"Le bureau du Centre de promotion des exportations (Cepex) à Benghazi sera ouvert à partir de lundi prochain", a déclaré à l'AFP Habib Hammami, futur directeur de la représentation du (Cepex) à Benghazi.
Cette ouverture "n'a aucune connotation politique", a toutefois tenu à préciser M. Hammami. "On y pense depuis très longtemps. Le gouvernement a donné son accord il y a à peu près une semaine", a-t-il ajouté en précisant que "la représentation (du Cepex) est toujours ouverte à Tripoli".

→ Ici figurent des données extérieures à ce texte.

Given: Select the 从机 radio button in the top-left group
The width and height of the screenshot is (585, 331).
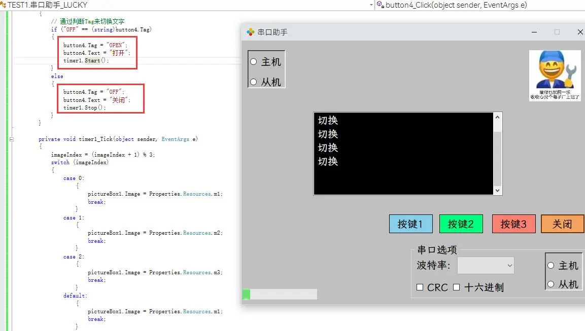Looking at the screenshot, I should coord(254,82).
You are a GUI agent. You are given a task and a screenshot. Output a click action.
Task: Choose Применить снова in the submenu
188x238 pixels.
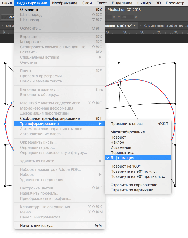click(127, 124)
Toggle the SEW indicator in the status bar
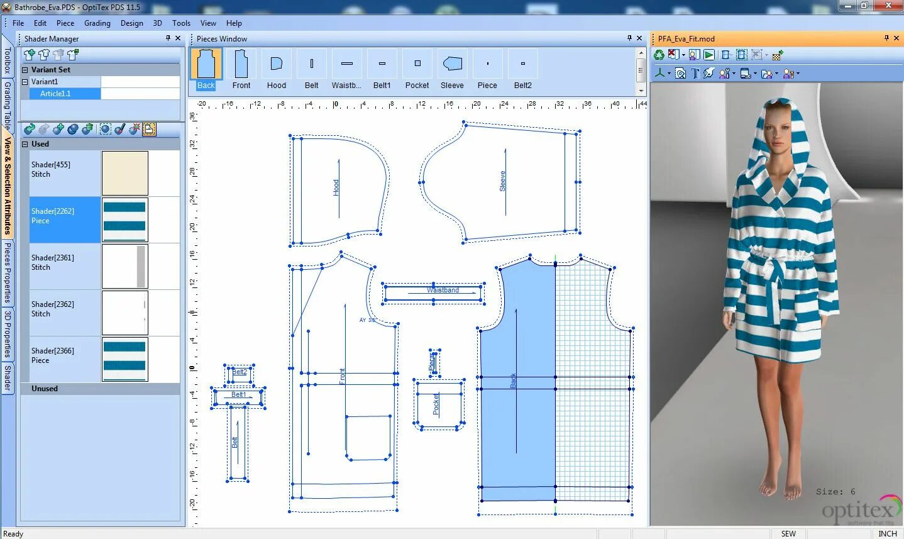Image resolution: width=904 pixels, height=539 pixels. pos(788,533)
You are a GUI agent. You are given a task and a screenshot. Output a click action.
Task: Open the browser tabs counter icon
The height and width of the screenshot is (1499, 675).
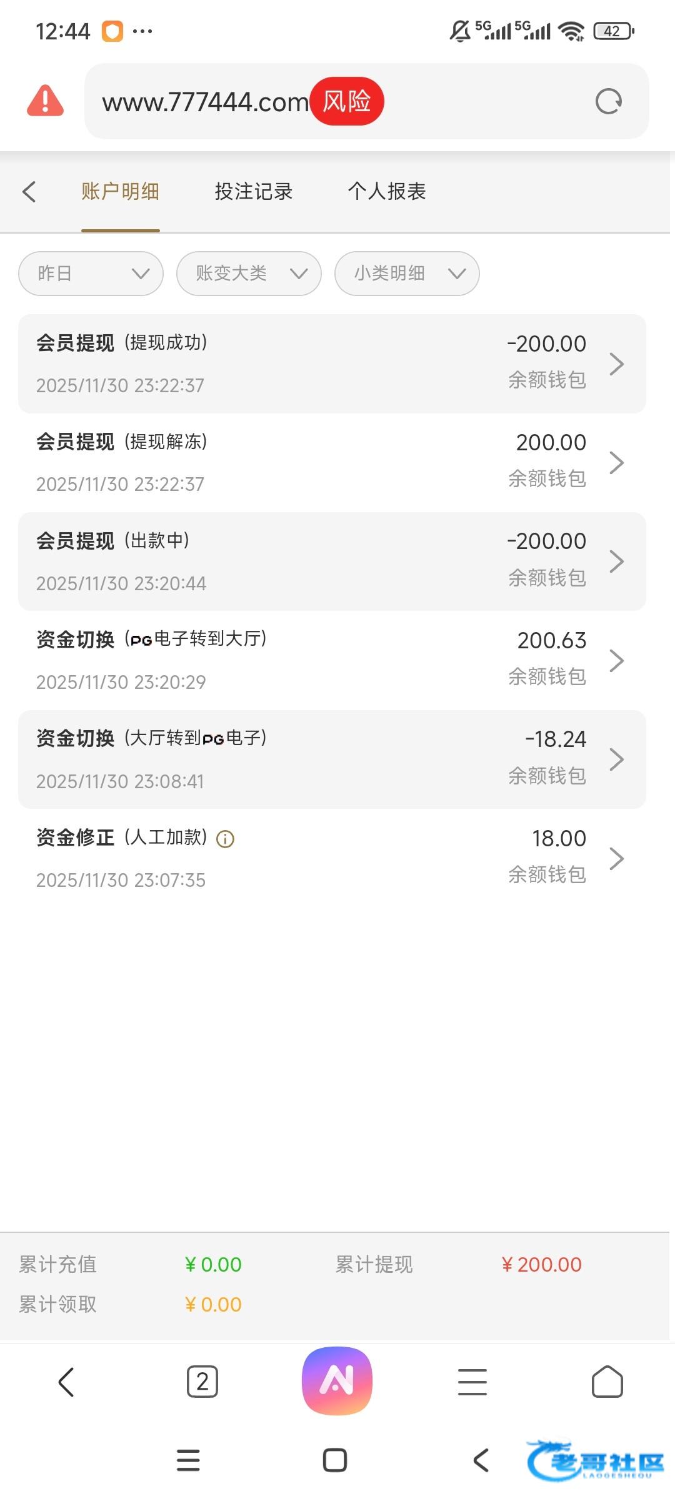(x=203, y=1382)
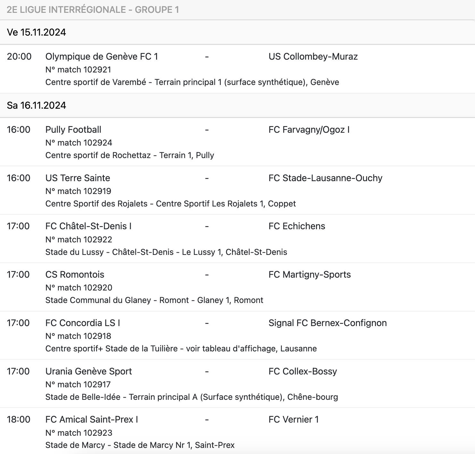Click the Sa 16.11.2024 date header
The height and width of the screenshot is (454, 475).
click(36, 105)
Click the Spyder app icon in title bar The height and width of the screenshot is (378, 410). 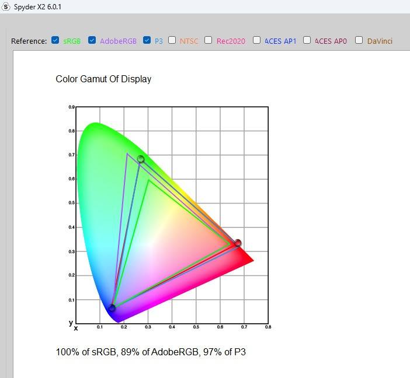click(x=6, y=6)
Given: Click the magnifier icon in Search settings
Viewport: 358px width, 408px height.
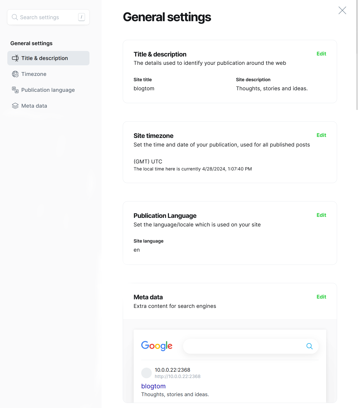Looking at the screenshot, I should [x=15, y=17].
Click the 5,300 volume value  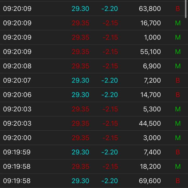tap(153, 109)
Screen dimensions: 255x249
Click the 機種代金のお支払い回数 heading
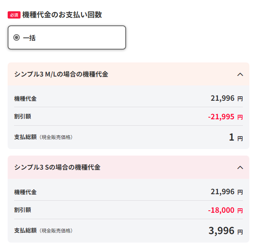(x=62, y=15)
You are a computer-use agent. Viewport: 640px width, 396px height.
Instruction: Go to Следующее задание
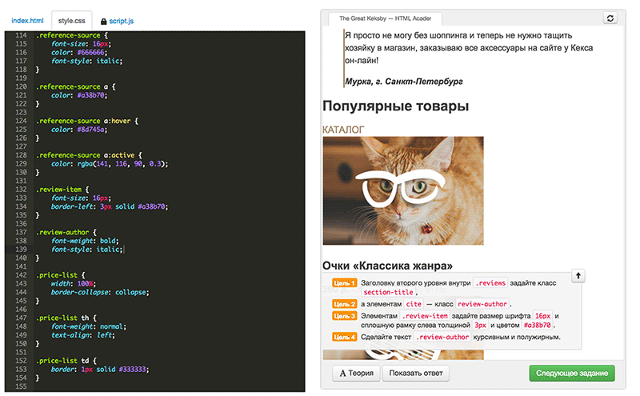coord(571,373)
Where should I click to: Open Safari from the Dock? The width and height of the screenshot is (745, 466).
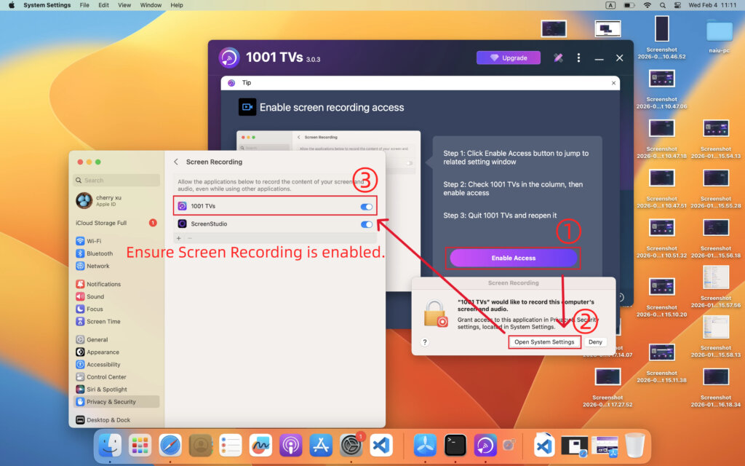click(x=170, y=445)
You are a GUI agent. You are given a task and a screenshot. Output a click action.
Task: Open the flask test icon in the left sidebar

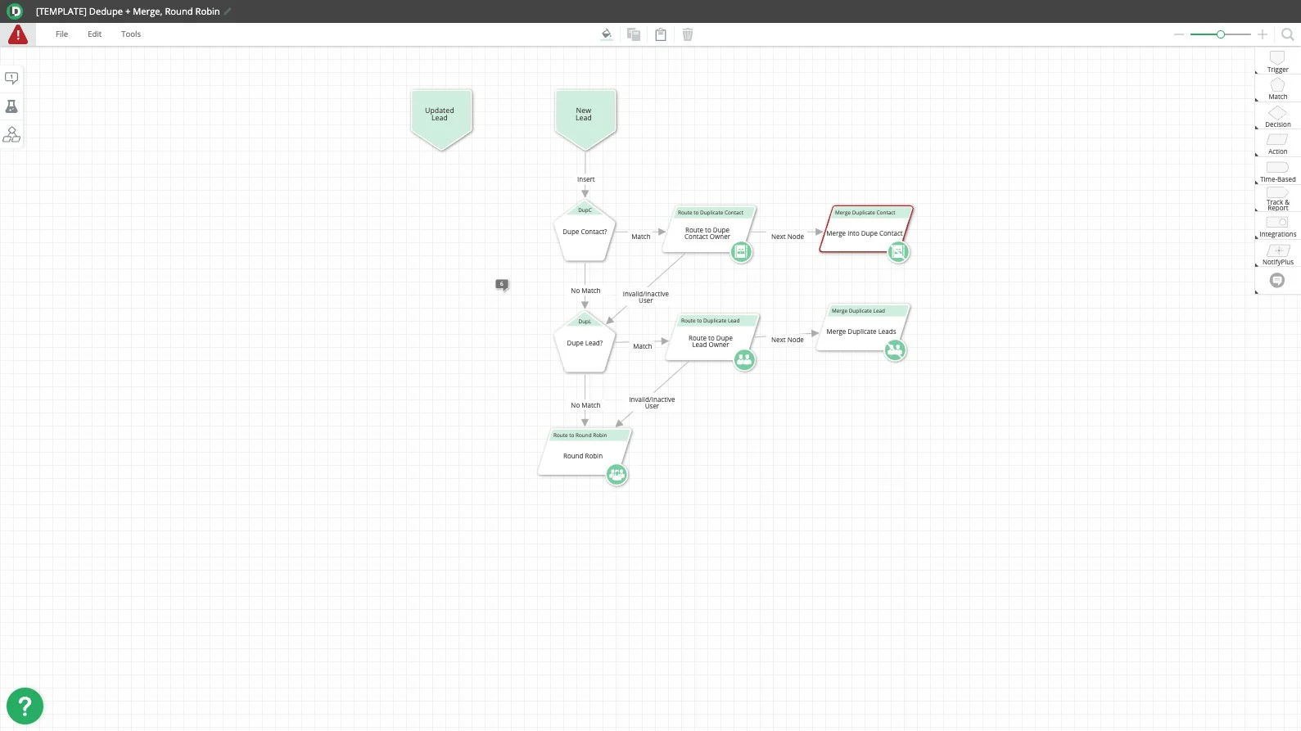[11, 106]
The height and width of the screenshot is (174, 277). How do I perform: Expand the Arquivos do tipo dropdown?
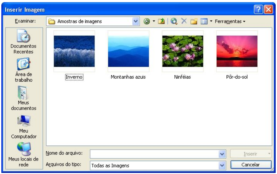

La Tunisie n'a pas reconnu le Conseil national de transition libyen (CNT) comme seul représentant de la Libye, mais dans une interview à la chaîne qatariote Al-Jazira, le Premier ministre de transition Béji Caïd Essebsi a déclaré lundi soir que son pays le fera "lorsqu’il (le CNT) nous le demandera".
"Au début la Tunisie avait observé une neutralité absolue en raison des liens de voisinage et du nombre croissant de réfugiés arrivant en Tunisie", a fait valoir récemment Taïeb Baccouche, porte-parole du gouvernement tunisien, dans une déclaration à l'AFP, avant de reprocher au leader libyen Mouammar Kadhafi "d'avoir tout fait pour exprimer son mécontentement et son rejet de la révolution tunisienne".
"Il s'est permis de s'immiscer dans les affaires tunisiennes en appelant les Tunisiens à garder (le président déchu) Ben Ali". "Cela a été très mal perçu par le peuple et le gouvernement tunisiens", a ajouté M. Baccouche.
Le ministre a noté qu'il y avait eu pas mal de problèmes à la frontière entre les deux pays et que certaines zones situées en territoire tunisien avaient été bombardées, "ce qui est inacceptable", a-t-il dit.
"La Libye est le cinquième client de la Tunisie, elle engrange 5% des exportations du pays", a indiqué M. Hammami.
Pendant les trois mois qui ont suivi le soulèvement populaire qui a commencé le 17 février, les exportations tunisiennes vers la Libye ont baissé d'un tiers (32%), selon l'Observatoire tunisien du commerce extérieur.